-------- Material for this exercise

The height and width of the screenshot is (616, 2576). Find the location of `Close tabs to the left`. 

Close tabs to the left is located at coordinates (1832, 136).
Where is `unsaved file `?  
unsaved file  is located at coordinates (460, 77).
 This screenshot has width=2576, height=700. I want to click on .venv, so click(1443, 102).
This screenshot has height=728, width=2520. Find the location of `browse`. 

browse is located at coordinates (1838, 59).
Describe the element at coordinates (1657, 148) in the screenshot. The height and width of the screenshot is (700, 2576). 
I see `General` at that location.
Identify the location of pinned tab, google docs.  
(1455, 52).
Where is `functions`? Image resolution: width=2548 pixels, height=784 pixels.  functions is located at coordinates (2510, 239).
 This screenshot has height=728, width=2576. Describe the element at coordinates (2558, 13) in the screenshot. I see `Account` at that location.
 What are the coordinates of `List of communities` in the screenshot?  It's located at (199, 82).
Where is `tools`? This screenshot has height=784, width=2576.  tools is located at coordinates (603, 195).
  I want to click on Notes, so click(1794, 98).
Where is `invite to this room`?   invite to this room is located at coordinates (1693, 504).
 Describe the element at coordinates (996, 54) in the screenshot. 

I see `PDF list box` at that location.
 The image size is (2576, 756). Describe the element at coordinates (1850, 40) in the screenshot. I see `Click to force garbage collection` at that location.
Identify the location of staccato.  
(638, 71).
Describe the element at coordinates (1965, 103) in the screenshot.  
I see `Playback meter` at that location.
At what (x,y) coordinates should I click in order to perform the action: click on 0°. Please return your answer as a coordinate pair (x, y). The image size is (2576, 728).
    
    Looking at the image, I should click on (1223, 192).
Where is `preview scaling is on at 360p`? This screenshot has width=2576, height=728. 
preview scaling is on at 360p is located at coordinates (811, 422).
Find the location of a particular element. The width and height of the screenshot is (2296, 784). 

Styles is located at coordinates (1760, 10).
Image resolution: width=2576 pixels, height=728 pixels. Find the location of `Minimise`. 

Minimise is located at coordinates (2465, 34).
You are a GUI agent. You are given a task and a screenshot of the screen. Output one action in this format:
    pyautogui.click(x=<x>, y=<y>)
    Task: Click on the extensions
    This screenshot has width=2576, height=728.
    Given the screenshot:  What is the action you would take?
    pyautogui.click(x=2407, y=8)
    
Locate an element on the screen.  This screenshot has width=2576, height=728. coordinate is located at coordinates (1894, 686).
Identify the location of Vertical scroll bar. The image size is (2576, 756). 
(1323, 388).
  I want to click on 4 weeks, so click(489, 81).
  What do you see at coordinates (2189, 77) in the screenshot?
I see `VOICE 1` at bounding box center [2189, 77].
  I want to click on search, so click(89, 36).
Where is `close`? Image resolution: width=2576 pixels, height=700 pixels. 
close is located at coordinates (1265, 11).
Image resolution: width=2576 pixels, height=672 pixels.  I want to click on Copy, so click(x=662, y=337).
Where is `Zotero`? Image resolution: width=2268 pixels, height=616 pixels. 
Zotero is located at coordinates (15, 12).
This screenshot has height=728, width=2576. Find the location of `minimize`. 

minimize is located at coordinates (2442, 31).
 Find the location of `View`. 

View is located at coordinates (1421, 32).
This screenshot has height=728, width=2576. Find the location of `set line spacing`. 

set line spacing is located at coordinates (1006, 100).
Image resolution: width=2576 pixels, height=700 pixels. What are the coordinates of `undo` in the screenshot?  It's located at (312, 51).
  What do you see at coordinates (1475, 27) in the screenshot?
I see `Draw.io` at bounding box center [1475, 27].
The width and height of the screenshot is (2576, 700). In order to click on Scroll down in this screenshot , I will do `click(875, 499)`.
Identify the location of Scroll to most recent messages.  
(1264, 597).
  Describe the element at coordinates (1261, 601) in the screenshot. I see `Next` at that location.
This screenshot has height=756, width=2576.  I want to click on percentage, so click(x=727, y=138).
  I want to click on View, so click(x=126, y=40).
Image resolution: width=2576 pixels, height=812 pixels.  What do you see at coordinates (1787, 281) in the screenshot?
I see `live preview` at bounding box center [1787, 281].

----------------

[Requirement] Retype the listing from the line with "Describe the element at coordinates (1657, 148)" up to and including the line with "coordinates (1693, 504).", keeping every character the same.

[Solved exercise]
Describe the element at coordinates (1657, 148) in the screenshot. The height and width of the screenshot is (700, 2576). 
I see `General` at that location.
Identify the location of pinned tab, google docs.  
(1455, 52).
Where is `functions`? Image resolution: width=2548 pixels, height=784 pixels.  functions is located at coordinates (2510, 239).
 This screenshot has height=728, width=2576. Describe the element at coordinates (2558, 13) in the screenshot. I see `Account` at that location.
 What are the coordinates of `List of communities` in the screenshot?  It's located at (199, 82).
Where is `tools`? This screenshot has height=784, width=2576.  tools is located at coordinates (603, 195).
  I want to click on Notes, so click(1794, 98).
Where is `invite to this room`?   invite to this room is located at coordinates (1693, 504).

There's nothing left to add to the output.